TEXT EXTRACT
□ □ □ □ □ □ □
Given an unordered list of values like
a = [5, 1, 2, 2, 4, 3, 1, 2, 3, 1, 1, 5, 2]
How can I get the frequency of each value that appears in the list, like so?
# `a` has 4 instances of `1`, 4 of `2`, 2 of `3`, 1 of `4,` 2 of `5`
b = [4, 4, 2, 1, 2] # expected output
In Python 2.7 (or newer), you can use collections.Counter:
>>> import collections
>>> a = [5, 1, 2, 2, 4, 3, 1, 2, 3, 1, 1, 5, 2]
>>> counter = collections.Counter(a)
>>> counter
Counter({1: 4, 2: 4, 5: 2, 3: 2, 4: 1})
>>> counter.values()
dict_values([2, 4, 4, 1, 2])
>>> counter.keys()
dict_keys([5, 1, 2, 4, 3])
>>> counter.most_common(3)
[(1, 4), (2, 4), (5, 2)]
>>> dict(counter)
{5: 2, 1: 4, 2: 4, 4: 1, 3: 2}
>>> # Get the counts in order matching the original specification,
>>> # by iterating over keys in sorted order
>>> [counter[x] for x in sorted(counter.keys())]
[4, 4, 2, 1, 2]
If you are using Python 2.6 or older, you can download an implementation here.
If the list is sorted, you can use groupby from the itertools standard library (if it isn't, you can just sort it first, although this takes O(n lg n) time):
from itertools import groupby
a = [5, 1, 2, 2, 4, 3, 1, 2, 3, 1, 1, 5, 2]
[len(list(group)) for key, group in groupby(sorted(a))]
Output:
[4, 4, 2, 1, 2]
Python 2.7+ introduces Dictionary Comprehension. Building the dictionary from the list will get you the count as well as get rid of duplicates.
>>> a = [1,1,1,1,2,2,2,2,3,3,4,5,5]
>>> d = {x:a.count(x) for x in a}
>>> d
{1: 4, 2: 4, 3: 2, 4: 1, 5: 2}
>>> a, b = d.keys(), d.values()
>>> a
[1, 2, 3, 4, 5]
>>> b
[4, 4, 2, 1, 2]
Count the number of appearances manually by iterating through the list and counting them up, using a collections.defaultdict to track what has been seen so far:
from collections import defaultdict
appearances = defaultdict(int)
for curr in a:
appearances[curr] += 1
In Python 2.7+, you could use collections.Counter to count items
>>> a = [1,1,1,1,2,2,2,2,3,3,4,5,5]
>>>
>>> from collections import Counter
>>> c=Counter(a)
>>>
>>> c.values()
[4, 4, 2, 1, 2]
>>>
>>> c.keys()
[1, 2, 3, 4, 5]
Counting the frequency of elements is probably best done with a dictionary:
b = {}
for item in a:
b[item] = b.get(item, 0) + 1
To remove the duplicates, use a set:
a = list(set(a))
□ □ □ □ □ □ □
AVAILABLE DATA

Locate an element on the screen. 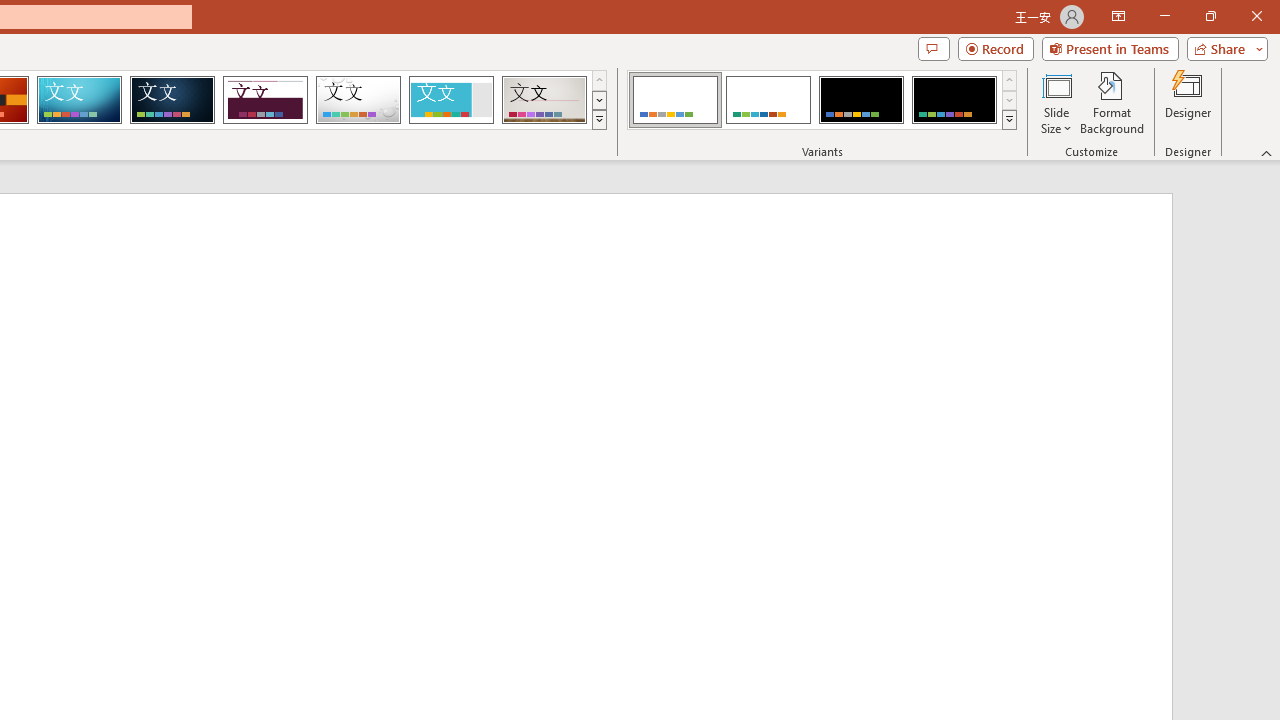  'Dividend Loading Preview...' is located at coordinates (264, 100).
□ □ □ □ □ □ □
TASKS
[1] Reproduce the passage of the Python counting thread between "Given an unordered" and "list, like so?", inclusive.
[2] In the Python counting thread, shorten the paragraph beginning "If the list is sorted" and keep its main facts.

RESULTS
[1]
Given an unordered list of values like
a = [5, 1, 2, 2, 4, 3, 1, 2, 3, 1, 1, 5, 2]
How can I get the frequency of each value that appears in the list, like so?

[2] For a sorted list, groupby from the itertools standard library works. An unsorted list can be sorted first, which takes O(n lg n) time.